The apparent lack of anticancer efficacy of kinome inhibition and related approaches against prostate cancer remains something of a mystery to me. The early-phase data for cabozantinib and the reduction of prostate cancer osseous metastases were encouraging, and it was a surprise when the randomized trial against prednisone was negative. Perhaps a greater precision in molecular mapping of resistant tumors may resolve this confusing situation.
So here is the paradox: We have a batch of new therapies, most of which provide real tumor reduction with extension of time and improved quality of life. However, they are horrendously expensive at a time when the general population (especially those without friends/family who are cancer sufferers) is rapidly losing the appetite for expensive quality-of-life modulation or only modest time extension. It seems that the payers will increasingly govern treatment selection, and it will behoove us to lift our game, to focus on meaningful outcome improvements (measured in months to years rather than hours to days, or significant reductions in major toxicities).
It seems the hybrid academic–community cancer center model is gaining traction and making cancer trials more widely accessible. Given that molecular prognostication and targeted-agent utilization studies (eg, the ASCO TAPUR trial) are associated with the provision of free targeted agents, this will be a short-term mechanism for reducing the cost of care for patients who wish to participate in these studies. Given the proliferation of novel agents, I anticipate that the pharmaceutical industry will be happy to provide new drugs for testing in well-structured studies that accrue in a timely fashion, hoping in turn to gain market dominance.
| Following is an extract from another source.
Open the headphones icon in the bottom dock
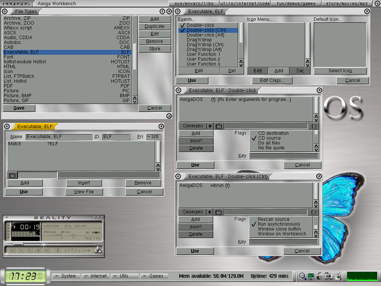381x286 pixels. (x=320, y=276)
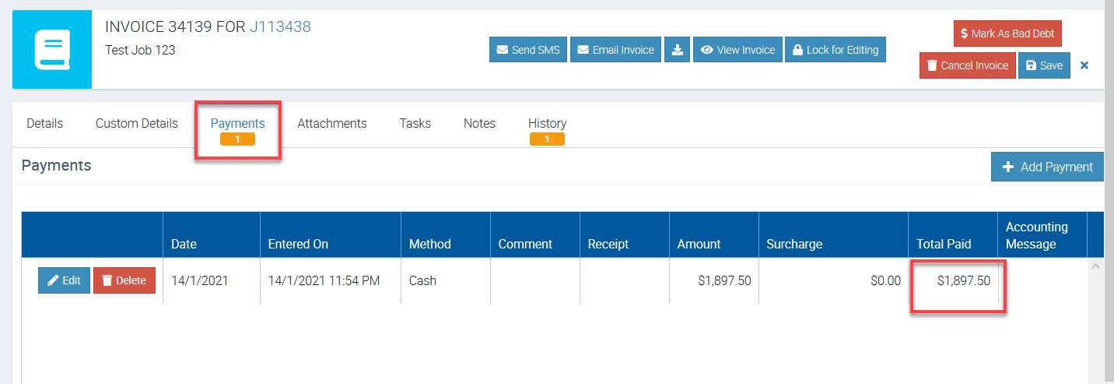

If we set targets of improved outcome that are meaningful to the public at large, the genitourinary oncology community might take the lead in balancing the value proposition against general expectations. In renal carcinoma, it seems likely that the focus will shift to the assessment of adjuvant targeted therapies and improved molecular prognostication. In bladder cancer, we can expect greater use of PD-L1–active agents and maybe refinement in the blockade of tyrosine kinases and related proteins.
For prostate cancer, a greater understanding of the heterogeneity of androgen receptor function and associated genomic variation will lead to more accurate use of hormone therapies and better recognition of the emergence of hormonal resistance. In addition, there will probably be continued efforts to identify the optimal timing and selection of cytotoxic therapies, offset by careful cost accounting of a true associated community benefit.
The critical issue is that we need to be more cognizant of the value proposition than in past eras, and genitourinary oncologists must come to grips with the idea that finances for health care are becoming much more restricted. We must prioritize the following objectives:
If we adopt this stance, we should be able to keep our powder dry (viz, operate effectively with diminishing resources) and maintain a trajectory afforded by the molecular revolution. ■
Disclosure: Dr. Raghavan reported no potential conflicts of interest.